O sol caia lento no horizonte quando dois personagens se encontraram no estacionamento do centro de compras:
− Mas... Mas que merda foi aquela? – acusava o rapaz, colérico.
− Um espirro. Pedimos sinceras desculpas.
− Isso não vale! Ela interferiu no prosseguimento das coisas! Eu quero uma contraprova! Marmelada!
− Ora, ora... Se não era você quem ajudou na aquisição da arma.
− Isso é, hum... Um detalhe. Suas regras não se assentam muito para mim. Mas eles... Eles ainda têm o livre arbítrio. E vocês não respeitaram isso!

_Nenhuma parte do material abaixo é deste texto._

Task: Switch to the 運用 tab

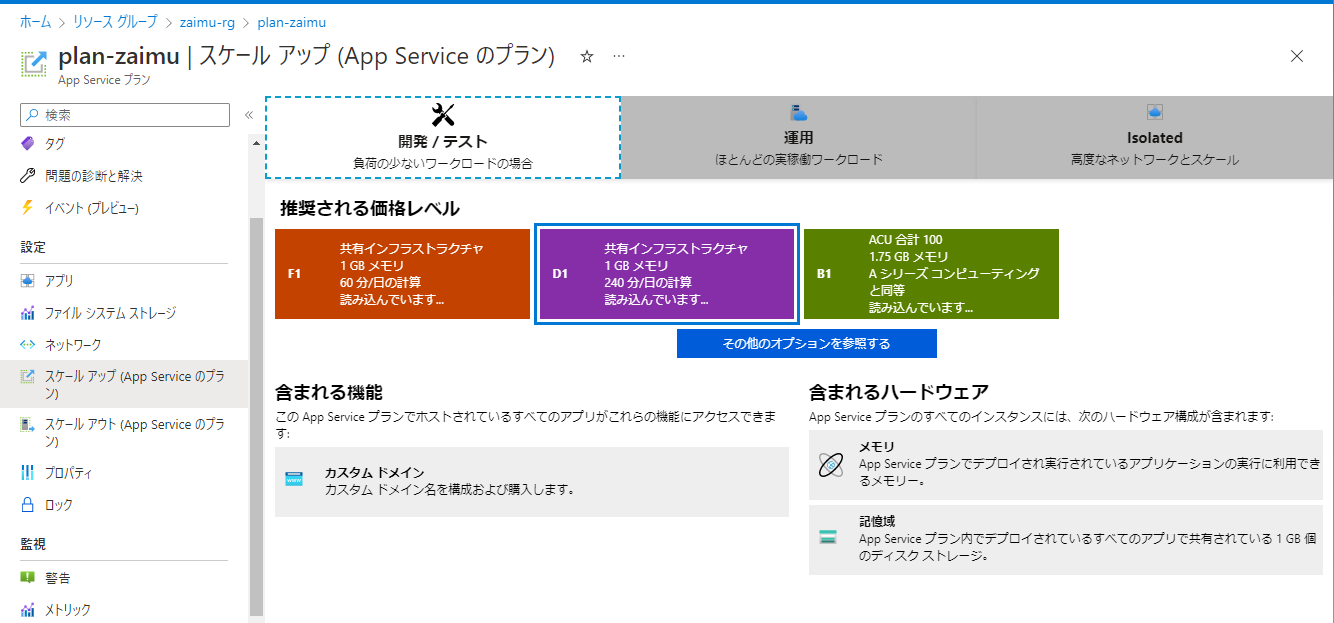Action: point(798,137)
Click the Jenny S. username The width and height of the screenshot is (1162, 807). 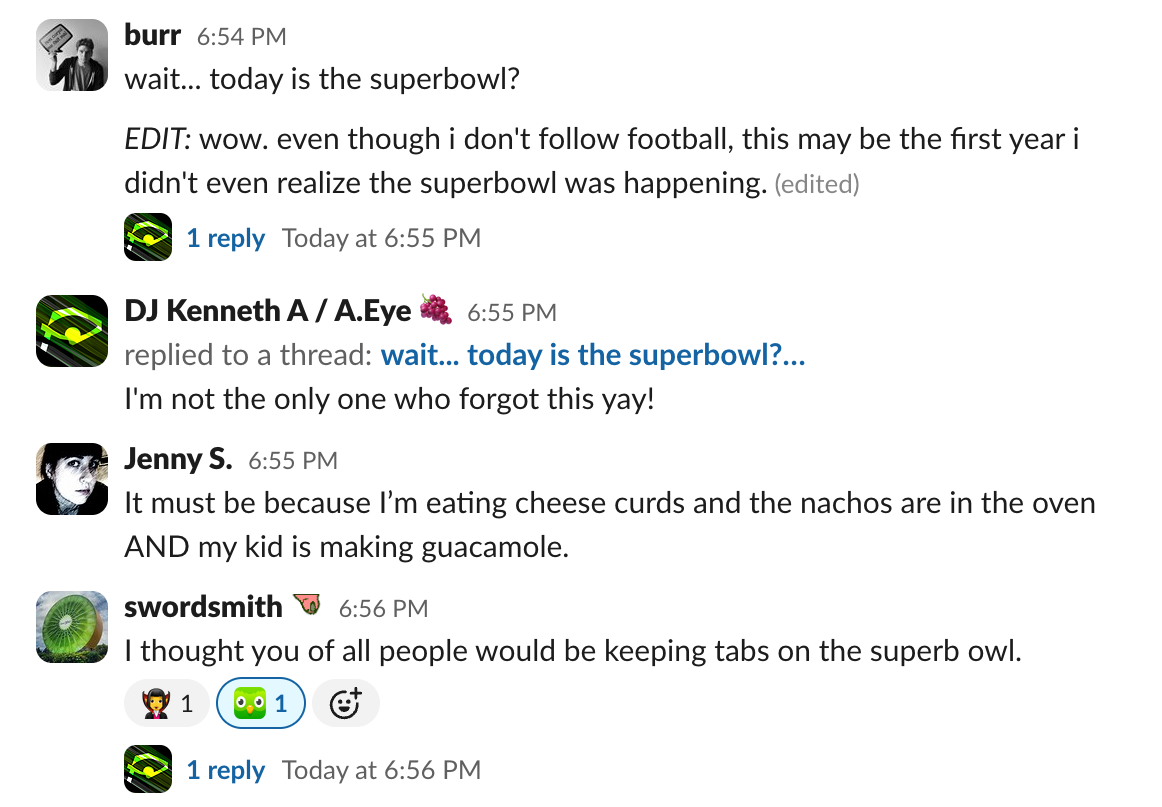[178, 459]
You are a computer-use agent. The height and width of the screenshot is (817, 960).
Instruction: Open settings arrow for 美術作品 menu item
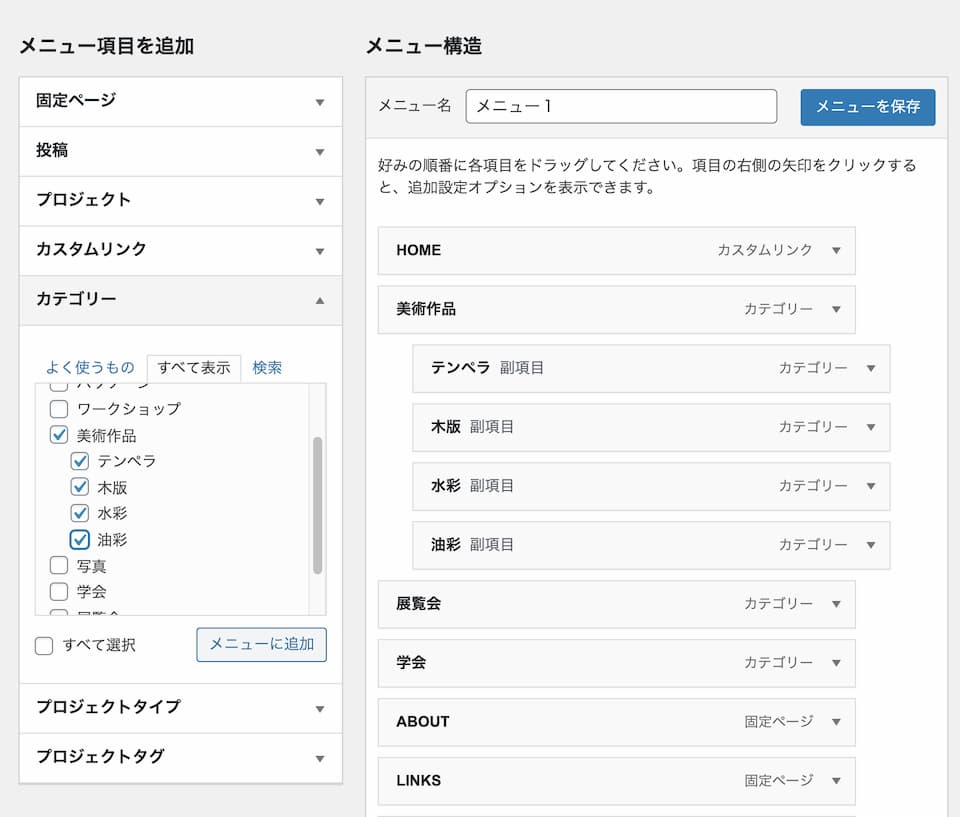pos(836,310)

− Quem disse não respeitamos? O que aconteceu foi um lapso e nossa representante já foi inclusive chamada pela Direção, para prestar esclarecimentos sobre o acontecido. Provavelmente estará sob suspensão até novas ordens.
− Sei, sei...
− Regra nº 76473/E, interferência no andamento natural do Destino.

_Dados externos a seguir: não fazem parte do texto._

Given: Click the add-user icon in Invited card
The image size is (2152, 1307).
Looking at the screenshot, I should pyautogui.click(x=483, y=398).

− Vem cá, você acha que ela vai ser punida?
− Olha, pra te dizer a verdade...Vamos ter que fazer uma CPI.

Final 3

Deixando a mochila cair ao lado, olhou em redor as pessoas que riam e viviam.. Sentiu o peso duro e frio da própria existência, sentiu que a culpa não era do mundo, da vida ou das pessoas... A culpa sempre fora sua, de sua incompetência de gerir a própria existência, sua covardia em assumir riscos e seu medo de viver. A culpa não era daquelas pessoas que alegres viviam; um ser repugnante como ele não merecia continuar respirando o mesmo ar das outras pessoas.
Em um gesto rápido colocou o cano da arma na boca e premiu o gatilho. A explosão do cartucho aconteceu imediatamente... As bochechas ainda se estufavam pela expansão do ar, sendo empurrado pela bala que atravessava o cano, quando ressoou alto, congelando o tempo e os movimentos: − PODE PARAR POR AÍ!

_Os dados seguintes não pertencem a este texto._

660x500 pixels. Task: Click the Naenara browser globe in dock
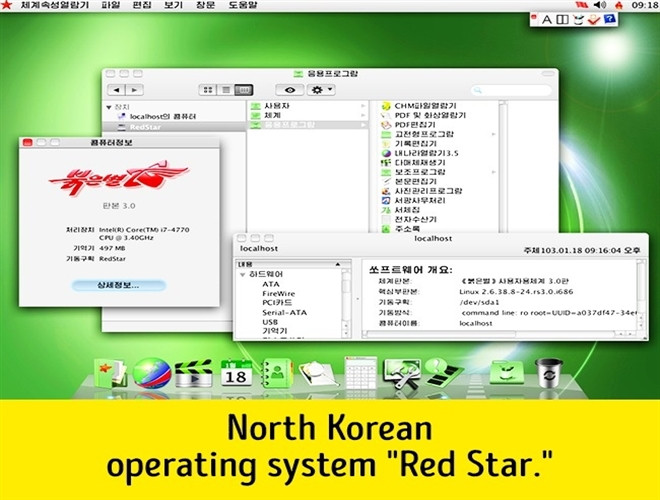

− O que você está querendo fazer? Mexer no contínuo tempo da vida? É total e completamente fora das regras! – a faxineira, junto ao recém chegado, eram os únicos que se moviam no espaço estático.
− Que regra o quê... Peguei vocês manipulando tudo, aqui e agora, sem desculpa nenhuma!
− Tá, quer dizer que você não entregou a arma nas mãos dele.
− Isso não vêm ao caso. O que importa é que isso ia acontecer mesmo. Ele ia sacar a arma e distribuir bala pra tudo quanto é lado... O bonde hoje ia descer cheio. E agora, por sua causa, tão querendo que eu leve somente este banana, isso eu não aceito!
− E quem disse que ele iria mesmo disparar contra os outros?
− Olha aqui, página 9472 da vida do fulano! – Apontou um calhamaço de papel.
− Peraí, como você teve acesso ao Roteiro da Vida?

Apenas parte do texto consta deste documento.